Worksheet tabs are implemented as cells in a single-row HTML table. Each cell contains the worksheet's name, which is a hyperlink to the worksheet HTML file that is displayed in the worksheet frame. The following example shows a tabstrip.htm file for a workbook called master.htm that contains 2 worksheets called Sheet1 and Sheet2. The tabstrip.htm file contains Meta HTML elements that specify the content type, programmatic identifier, and generator, in addition to a Link element that specifies the path and name of the main file.

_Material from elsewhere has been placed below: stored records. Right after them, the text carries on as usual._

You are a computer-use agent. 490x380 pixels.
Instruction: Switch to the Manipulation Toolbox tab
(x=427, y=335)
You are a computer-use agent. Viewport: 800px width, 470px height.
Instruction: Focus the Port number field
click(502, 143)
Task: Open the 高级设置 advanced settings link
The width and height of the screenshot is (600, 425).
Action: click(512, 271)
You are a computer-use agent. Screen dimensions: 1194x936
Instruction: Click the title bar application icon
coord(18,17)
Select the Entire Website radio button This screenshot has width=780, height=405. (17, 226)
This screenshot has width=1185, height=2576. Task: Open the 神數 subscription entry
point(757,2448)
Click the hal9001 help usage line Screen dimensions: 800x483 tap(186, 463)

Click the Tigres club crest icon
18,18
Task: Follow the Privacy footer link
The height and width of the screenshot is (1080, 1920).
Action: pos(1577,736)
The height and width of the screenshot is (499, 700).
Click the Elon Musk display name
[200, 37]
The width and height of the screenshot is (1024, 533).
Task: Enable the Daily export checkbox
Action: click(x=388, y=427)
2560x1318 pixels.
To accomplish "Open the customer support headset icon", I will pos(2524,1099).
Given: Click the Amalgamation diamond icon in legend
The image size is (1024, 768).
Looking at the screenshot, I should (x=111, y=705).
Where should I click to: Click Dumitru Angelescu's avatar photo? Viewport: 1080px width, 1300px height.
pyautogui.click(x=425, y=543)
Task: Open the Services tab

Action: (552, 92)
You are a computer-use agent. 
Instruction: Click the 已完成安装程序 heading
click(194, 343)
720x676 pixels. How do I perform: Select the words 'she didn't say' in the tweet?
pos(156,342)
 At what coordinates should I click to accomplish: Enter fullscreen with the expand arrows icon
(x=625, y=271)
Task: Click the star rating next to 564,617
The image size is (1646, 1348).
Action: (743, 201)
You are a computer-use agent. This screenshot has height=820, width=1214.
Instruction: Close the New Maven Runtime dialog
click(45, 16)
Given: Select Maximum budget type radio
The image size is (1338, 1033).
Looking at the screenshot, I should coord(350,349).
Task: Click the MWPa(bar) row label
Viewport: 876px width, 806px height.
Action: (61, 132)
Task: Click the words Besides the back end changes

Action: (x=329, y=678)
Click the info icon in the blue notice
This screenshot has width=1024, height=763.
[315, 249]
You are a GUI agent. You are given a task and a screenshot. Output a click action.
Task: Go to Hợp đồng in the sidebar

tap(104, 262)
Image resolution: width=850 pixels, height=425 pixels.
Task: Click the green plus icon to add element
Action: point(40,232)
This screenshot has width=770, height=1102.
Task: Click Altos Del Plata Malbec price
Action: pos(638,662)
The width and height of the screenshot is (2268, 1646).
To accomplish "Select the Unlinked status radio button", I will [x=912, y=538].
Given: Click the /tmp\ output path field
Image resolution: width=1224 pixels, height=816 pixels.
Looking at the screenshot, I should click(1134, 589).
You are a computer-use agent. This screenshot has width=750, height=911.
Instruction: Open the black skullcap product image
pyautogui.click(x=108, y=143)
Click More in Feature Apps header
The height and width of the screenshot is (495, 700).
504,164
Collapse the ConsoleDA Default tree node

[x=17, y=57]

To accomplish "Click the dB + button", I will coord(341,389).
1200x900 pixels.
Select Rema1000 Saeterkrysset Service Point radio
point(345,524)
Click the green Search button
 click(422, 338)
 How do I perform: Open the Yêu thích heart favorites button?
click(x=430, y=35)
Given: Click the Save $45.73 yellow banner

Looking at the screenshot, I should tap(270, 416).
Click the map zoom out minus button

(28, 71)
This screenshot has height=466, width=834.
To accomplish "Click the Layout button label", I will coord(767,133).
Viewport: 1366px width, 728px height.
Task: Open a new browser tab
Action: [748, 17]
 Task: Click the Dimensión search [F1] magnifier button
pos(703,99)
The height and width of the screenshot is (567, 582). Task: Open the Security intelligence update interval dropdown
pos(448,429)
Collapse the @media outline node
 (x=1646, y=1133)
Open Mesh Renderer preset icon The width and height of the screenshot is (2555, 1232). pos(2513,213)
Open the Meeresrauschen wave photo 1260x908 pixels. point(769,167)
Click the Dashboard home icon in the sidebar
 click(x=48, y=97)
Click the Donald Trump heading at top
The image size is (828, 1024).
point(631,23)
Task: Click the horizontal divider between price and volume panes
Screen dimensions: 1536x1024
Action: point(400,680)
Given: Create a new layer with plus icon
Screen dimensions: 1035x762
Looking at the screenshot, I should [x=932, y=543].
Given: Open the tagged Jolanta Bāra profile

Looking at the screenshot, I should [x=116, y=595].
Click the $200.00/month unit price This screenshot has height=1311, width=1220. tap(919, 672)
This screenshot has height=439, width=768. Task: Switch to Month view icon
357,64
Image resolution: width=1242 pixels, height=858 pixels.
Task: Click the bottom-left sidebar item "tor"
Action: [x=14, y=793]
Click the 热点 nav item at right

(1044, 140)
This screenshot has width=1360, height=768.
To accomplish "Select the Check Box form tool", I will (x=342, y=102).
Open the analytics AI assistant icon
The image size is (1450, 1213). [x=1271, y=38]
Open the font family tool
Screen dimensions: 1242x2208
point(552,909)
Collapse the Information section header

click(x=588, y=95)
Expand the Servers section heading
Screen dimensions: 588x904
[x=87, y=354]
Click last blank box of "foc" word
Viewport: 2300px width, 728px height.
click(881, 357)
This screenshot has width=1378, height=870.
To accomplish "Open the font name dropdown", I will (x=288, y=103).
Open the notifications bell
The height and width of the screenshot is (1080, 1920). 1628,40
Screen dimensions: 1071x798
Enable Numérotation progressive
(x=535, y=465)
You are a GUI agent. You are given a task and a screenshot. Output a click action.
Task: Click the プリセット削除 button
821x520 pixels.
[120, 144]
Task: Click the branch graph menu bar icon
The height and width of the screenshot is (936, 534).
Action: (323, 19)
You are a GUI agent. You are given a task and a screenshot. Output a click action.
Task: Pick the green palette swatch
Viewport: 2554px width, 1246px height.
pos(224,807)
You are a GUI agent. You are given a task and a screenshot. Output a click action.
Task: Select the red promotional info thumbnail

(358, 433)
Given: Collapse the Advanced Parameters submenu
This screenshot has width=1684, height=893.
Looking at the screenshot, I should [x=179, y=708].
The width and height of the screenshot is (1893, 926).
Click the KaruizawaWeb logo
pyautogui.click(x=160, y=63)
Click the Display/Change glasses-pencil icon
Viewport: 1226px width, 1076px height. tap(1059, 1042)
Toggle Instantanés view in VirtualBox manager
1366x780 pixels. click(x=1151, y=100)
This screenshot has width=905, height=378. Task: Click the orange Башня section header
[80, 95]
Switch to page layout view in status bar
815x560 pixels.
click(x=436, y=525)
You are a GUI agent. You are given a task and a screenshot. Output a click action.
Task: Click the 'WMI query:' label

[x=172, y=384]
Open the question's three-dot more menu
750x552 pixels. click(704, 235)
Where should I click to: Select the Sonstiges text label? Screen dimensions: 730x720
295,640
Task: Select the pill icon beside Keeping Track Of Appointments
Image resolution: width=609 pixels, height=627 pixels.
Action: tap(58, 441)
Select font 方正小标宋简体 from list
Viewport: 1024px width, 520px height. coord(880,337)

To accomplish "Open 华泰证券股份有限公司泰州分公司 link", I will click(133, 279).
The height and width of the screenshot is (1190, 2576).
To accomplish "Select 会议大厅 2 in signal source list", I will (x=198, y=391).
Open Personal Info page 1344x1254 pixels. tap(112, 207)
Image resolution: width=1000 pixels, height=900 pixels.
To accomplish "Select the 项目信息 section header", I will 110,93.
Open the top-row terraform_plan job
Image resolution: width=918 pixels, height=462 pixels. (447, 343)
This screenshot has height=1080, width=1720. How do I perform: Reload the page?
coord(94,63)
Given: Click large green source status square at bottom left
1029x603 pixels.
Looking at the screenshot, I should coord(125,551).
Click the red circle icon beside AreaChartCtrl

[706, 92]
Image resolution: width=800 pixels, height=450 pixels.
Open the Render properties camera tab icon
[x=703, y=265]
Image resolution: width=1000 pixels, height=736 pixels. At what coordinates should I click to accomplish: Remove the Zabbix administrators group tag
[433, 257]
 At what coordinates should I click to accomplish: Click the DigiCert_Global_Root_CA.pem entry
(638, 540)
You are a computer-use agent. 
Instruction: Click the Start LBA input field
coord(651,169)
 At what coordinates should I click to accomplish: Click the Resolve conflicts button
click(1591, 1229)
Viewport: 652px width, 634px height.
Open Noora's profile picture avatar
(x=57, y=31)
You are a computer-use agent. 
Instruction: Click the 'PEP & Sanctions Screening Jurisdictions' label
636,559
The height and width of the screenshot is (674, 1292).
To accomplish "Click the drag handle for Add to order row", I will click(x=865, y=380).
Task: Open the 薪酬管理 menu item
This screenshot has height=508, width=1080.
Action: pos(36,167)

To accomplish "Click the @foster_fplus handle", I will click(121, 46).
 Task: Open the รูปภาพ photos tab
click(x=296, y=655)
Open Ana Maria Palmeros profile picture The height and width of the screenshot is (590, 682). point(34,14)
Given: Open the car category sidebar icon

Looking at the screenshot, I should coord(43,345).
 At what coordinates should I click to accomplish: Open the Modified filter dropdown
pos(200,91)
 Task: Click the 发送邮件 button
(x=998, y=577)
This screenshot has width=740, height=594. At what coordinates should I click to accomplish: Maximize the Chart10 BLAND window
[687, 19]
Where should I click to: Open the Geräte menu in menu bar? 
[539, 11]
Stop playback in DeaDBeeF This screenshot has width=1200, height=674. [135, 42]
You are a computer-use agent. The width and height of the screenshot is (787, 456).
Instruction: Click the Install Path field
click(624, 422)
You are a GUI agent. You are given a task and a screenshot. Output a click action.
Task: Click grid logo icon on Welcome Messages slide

The script redirects the browser to the main file, and the Style element contains an inline style definition for the Anchor elements that contain the table cell text.


<html>
<head>
<meta http-equiv=Content-Type content="text/html; charset=shift_jis">
<meta name=ProgId content=Excel.Sheet>
<meta name=Generator content="Microsoft Excel 9">
<link id=Main-File rel=Main-File href="../master.htm">

<script language="JavaScript">
<!--
if (window.name!="frTabs")
 window.location.replace(document.all.item("Main-File").href);
//-->
</script>
<style>
<!--
A {
    text-decoration:none;
    color:#000000;
    font-size:9pt;
}
-->
</style>
</head>
<body topmargin=0 leftmargin=0 bgcolor="#808080">
<table border=0 cellspacing=1>
 <tr>
 <td bgcolor="#FFFFFF" nowrap><b>
  <small><a href="sheet001.htm" target="frSheet">
   <font face="‚l‚r ‚oƒSƒVƒbƒN"
    color="#000000">Sheet1</font>
  </a></small></b></td>
 <td bgcolor="#FFFFFF" nowrap><b>
  <small><a href="sheet002.htm" target="frSheet">
   <font face="‚l‚r ‚oƒSƒVƒbƒN"
    color="#000000">Sheet2</font>
  </a></small></b></td>
 </tr>
</table>
</body>
</html>

Navigation frame files use a similar structure and mechanism for implementing controls and hyperlinks to worksheet and slide HTML files.

The PivotTable Cache Data XML File

The structure and syntax of elements in the cachedata.xml file comply with the Specification for XML-Data. For an example of a cachedata.xml file, see the PivotCache element topic.

The File List XML File

For an example of a filelist.xml file, see the MainFile element topic.